TEXT PASSAGE.
In what follows, we denote by \( {\mathscr {k}}^{\prime } \) an arbitrary variation of \( {\mathscr {k}} \) satisfying the constraint

$$\begin{aligned} \int _{{\mathbb {R}}^{d}}\mathrm {d}^{d}\varvec{x}_{{\mathfrak {2}}}\,{\mathscr {k}}^{\prime }(\varvec{x}_{{\mathfrak {2}}}|\varvec{x}_{{\mathfrak {1}}}) = 0. \end{aligned}$$

The stationary variation

$$\begin{aligned} \left. \frac{\mathrm {d}}{\mathrm {d}\varepsilon }\right| _{\varepsilon =0}{\mathscr {A}}({\mathscr {k}}+\varepsilon \,{\mathscr {k}}^{\prime }, \lambda _{{\mathfrak {0}}},\lambda _{{\mathfrak {1}}})=0 \end{aligned}$$

yields the condition

$$\begin{aligned} w_{{\mathfrak {0}}}(\varvec{x}_{{\mathfrak {0}}}) \ln \frac{{\mathscr {k}}(\varvec{x}_{{\mathfrak {1}}}|\varvec{x}_{{\mathfrak {0}}})}{{\mathscr {g}}(\varvec{x}_{{\mathfrak {1}}}|\varvec{x}_{{\mathfrak {0}}})} -\lambda _{{\mathfrak {1}}}(\varvec{x}_{{\mathfrak {1}}})\,w_{{\mathfrak {0}}}(\varvec{x}_{{\mathfrak {0}}})-\lambda _{{\mathfrak {0}}}(\varvec{x}_{{\mathfrak {0}}})\,w_{{\mathfrak {0}}}(\varvec{x}_{{\mathfrak {0}}})=0 \end{aligned}$$

with solution \({\mathscr {k}}(\varvec{x}_{{\mathfrak {1}}}|\varvec{x}_{{\mathfrak {0}}})= {\mathscr {g}}(\varvec{x}_{{\mathfrak {1}}}|\varvec{x}_{{\mathfrak {0}}}) \,e^{\lambda _{{\mathfrak {1}}}(\varvec{x}_{{\mathfrak {1}}})+\lambda _{{\mathfrak {0}}}(\varvec{x}_{{\mathfrak {0}}})}\). Similarly, arbitrary variations of \( {\mathscr {A}} \) with respect to the Lagrange multipliers yield the self-consistency conditions

$$\begin{aligned} w_{{\mathfrak {1}}}(\varvec{x}_{{\mathfrak {1}}})&= \int _{{\mathbb {R}}^{d}}\mathrm {d}^{d}\varvec{x}_{{\mathfrak {0}}}\, e^{\lambda _{{\mathfrak {1}}}(\varvec{x}_{{\mathfrak {1}}})} {\mathscr {g}}(\varvec{x}_{{\mathfrak {1}}}|\varvec{x}_{{\mathfrak {0}}})\, e^{\lambda _{{\mathfrak {0}}}(\varvec{x}_{{\mathfrak {0}}})}\, w_{{\mathfrak {0}}}(\varvec{x}_{{\mathfrak {0}}}) \end{aligned}$$
(25)

OBJECTIVE 1. According to the text passage, where does the condition containing the logarithm of the ratio of k to g come from?

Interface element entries
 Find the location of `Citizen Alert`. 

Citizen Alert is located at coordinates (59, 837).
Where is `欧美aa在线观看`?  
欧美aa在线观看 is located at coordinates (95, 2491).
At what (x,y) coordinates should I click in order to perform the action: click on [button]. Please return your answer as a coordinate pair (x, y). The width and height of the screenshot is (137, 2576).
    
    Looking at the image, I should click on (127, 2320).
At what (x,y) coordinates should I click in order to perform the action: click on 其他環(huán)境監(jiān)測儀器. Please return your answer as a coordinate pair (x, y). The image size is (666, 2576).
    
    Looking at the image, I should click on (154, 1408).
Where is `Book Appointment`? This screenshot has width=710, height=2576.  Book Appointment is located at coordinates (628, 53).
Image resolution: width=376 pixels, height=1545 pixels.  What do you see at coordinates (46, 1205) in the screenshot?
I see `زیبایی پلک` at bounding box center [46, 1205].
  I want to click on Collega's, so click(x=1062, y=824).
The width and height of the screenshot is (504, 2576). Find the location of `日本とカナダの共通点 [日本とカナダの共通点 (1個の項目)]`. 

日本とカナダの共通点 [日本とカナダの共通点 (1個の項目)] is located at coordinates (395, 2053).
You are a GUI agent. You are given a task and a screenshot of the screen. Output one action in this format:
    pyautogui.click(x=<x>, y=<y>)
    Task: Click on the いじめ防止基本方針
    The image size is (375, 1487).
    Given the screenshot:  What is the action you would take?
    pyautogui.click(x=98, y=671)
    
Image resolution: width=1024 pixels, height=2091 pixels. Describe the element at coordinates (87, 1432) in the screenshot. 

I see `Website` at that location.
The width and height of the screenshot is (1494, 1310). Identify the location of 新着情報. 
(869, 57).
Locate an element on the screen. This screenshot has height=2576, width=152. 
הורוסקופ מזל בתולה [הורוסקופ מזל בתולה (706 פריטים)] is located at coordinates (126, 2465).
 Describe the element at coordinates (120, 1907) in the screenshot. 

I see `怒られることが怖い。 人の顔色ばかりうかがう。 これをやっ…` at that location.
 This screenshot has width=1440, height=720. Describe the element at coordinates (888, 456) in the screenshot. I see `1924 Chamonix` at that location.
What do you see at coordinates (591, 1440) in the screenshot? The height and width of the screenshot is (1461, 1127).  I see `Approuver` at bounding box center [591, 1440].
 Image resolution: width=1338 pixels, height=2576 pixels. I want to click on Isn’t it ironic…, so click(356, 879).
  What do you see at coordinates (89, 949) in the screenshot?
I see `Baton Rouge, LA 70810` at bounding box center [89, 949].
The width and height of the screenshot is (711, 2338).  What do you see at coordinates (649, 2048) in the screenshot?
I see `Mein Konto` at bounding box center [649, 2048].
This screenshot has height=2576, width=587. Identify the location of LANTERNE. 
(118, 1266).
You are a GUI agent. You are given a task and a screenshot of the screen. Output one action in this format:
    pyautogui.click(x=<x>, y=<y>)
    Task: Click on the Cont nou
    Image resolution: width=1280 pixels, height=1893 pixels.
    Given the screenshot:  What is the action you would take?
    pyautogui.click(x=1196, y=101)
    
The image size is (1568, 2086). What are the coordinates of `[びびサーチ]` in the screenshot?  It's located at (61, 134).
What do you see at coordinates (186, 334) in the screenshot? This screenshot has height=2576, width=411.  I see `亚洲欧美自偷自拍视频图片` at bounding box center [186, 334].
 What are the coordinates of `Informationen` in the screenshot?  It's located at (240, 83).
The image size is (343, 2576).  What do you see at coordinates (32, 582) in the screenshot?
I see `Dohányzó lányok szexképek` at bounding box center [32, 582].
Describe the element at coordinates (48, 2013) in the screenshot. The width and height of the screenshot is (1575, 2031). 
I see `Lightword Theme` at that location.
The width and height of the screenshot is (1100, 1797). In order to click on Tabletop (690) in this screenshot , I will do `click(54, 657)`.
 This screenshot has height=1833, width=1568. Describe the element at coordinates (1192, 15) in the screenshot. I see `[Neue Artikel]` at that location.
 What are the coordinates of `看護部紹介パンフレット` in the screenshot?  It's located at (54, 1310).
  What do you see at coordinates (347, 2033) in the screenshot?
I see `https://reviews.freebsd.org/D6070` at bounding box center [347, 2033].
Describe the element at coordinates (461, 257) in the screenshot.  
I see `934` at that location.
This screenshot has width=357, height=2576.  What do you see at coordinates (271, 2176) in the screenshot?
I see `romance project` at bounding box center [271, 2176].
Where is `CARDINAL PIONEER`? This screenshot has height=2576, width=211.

OBJECTIVE 2. Rewrite the entries starting at the first one and ending at the line containing "Looking at the image, I should click on (154, 1408).", replacing "coordinate pair" with "point" and leaving everything else unchanged.

FINAL RESULT 1. It comes from the stationary variation. The derivative with respect to ε of A, evaluated at k + εk′ with k′ an arbitrary variation satisfying the zero-integral constraint, is set to zero at ε = 0. Solving the resulting condition gives k = g·e^{λ₁(x₁)+λ₀(x₀)}.

FINAL RESULT 2.
 Find the location of `Citizen Alert`. 

Citizen Alert is located at coordinates (59, 837).
Where is `欧美aa在线观看`?  
欧美aa在线观看 is located at coordinates (95, 2491).
At what (x,y) coordinates should I click in order to perform the action: click on [button]. Please return your answer as a point (x, y). The width and height of the screenshot is (137, 2576).
    
    Looking at the image, I should click on (127, 2320).
At what (x,y) coordinates should I click in order to perform the action: click on 其他環(huán)境監(jiān)測儀器. Please return your answer as a point (x, y). The image size is (666, 2576).
    
    Looking at the image, I should click on (154, 1408).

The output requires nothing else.